Redact sensitive data from LLM prompts before sending them to a model.
Project description
promptshield-llm
Redact sensitive data from LLM prompts before sending them to a model.
Installation
pip install promptshield-llm
Usage
from promptshield import shield_prompt
prompt = "Summarize this email from eduardo@example.com. Token: Bearer abc123456789"
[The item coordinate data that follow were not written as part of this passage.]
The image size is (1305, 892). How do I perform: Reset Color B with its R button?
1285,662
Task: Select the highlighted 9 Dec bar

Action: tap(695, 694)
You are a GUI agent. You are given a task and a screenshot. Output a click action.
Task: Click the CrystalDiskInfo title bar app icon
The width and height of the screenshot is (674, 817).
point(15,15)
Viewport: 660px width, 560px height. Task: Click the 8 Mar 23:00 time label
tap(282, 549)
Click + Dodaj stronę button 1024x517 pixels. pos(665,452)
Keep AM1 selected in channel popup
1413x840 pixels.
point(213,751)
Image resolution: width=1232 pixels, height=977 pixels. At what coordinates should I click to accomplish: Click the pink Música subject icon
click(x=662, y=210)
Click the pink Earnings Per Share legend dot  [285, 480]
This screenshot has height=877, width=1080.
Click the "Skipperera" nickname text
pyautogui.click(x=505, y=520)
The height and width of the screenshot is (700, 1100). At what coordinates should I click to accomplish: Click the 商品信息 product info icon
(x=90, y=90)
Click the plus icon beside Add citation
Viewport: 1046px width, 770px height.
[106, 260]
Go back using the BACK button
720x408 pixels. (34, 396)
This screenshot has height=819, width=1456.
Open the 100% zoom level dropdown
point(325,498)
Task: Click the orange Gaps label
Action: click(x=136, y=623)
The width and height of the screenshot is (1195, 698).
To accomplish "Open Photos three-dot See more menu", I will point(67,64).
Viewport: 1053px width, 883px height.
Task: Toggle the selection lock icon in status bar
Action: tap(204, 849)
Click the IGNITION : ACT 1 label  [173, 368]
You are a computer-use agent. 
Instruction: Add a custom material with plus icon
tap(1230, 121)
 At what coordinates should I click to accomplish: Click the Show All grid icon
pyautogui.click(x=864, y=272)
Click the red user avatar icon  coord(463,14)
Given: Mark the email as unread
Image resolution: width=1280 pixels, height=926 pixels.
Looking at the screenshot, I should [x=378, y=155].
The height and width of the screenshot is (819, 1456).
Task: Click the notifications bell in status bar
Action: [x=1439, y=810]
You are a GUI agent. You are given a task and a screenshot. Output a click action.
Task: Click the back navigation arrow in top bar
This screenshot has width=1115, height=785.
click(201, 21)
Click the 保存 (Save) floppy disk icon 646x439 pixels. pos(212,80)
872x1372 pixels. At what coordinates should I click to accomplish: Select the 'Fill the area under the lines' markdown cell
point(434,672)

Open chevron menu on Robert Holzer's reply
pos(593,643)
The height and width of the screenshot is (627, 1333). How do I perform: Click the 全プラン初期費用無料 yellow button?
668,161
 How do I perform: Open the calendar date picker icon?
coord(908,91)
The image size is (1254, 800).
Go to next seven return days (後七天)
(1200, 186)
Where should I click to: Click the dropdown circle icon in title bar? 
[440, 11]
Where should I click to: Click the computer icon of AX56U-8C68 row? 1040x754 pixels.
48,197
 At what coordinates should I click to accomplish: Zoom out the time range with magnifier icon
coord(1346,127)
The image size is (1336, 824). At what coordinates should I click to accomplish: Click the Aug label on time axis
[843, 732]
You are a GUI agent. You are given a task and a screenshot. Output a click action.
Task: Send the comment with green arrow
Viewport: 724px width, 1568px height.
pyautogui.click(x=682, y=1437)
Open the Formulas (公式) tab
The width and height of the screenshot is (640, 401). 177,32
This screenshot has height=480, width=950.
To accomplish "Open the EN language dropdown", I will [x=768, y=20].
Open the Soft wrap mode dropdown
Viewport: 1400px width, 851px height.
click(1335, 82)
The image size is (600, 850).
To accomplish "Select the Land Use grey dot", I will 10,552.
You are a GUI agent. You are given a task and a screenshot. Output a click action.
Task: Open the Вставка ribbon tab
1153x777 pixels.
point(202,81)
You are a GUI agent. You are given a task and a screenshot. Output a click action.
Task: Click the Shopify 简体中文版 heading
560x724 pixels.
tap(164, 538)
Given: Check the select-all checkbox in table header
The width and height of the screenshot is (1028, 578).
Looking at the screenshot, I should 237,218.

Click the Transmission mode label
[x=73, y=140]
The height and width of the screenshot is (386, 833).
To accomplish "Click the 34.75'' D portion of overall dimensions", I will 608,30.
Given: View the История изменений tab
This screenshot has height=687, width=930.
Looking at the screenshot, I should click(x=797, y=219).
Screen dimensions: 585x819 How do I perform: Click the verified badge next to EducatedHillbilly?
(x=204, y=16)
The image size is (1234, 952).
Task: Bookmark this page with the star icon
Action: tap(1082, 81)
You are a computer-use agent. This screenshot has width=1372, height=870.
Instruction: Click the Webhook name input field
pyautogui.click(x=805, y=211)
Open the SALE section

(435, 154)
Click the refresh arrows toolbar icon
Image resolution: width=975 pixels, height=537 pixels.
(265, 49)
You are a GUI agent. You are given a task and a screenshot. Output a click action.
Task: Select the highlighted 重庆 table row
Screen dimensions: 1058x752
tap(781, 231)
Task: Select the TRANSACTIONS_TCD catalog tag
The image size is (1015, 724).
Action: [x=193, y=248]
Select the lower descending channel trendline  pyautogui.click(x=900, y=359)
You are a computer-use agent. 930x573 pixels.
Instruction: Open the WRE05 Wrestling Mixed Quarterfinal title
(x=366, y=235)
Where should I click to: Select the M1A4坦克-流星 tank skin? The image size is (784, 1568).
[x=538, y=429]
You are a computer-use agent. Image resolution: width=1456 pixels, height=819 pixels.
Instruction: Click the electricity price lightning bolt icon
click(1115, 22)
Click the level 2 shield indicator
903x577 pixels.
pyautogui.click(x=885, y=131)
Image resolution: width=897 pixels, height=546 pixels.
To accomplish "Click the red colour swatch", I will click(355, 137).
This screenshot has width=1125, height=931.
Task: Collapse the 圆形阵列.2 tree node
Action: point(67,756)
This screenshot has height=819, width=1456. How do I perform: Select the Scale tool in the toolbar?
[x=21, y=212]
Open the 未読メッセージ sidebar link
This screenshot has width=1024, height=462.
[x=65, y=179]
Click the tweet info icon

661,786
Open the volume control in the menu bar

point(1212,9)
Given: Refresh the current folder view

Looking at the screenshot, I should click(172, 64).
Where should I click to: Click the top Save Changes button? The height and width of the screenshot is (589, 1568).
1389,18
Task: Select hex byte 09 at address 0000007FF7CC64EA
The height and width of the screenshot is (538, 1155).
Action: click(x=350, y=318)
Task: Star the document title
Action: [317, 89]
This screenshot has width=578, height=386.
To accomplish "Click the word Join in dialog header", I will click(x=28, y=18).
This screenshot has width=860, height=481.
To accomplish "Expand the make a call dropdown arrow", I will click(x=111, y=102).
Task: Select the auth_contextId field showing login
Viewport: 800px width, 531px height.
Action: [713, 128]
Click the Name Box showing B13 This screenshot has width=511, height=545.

safe_prompt = shield_prompt(prompt)
print(safe_prompt)
Output
Summarize this email from [EMAIL]. Token: [TOKEN]
Find sensitive data
from promptshield import find_sensitive
matches = find_sensitive("Contact me at eduardo@example.com")
print(matches)
Custom patterns
from promptshield import shield_prompt
safe = shield_prompt(
"Customer ID: CUST-12345",
custom_patterns={"customer_id": r"CUST-\d+"}
)
print(safe)
Overview
promptshield-llm is a tiny Python utility for masking sensitive values in prompts, logs, and LLM inputs.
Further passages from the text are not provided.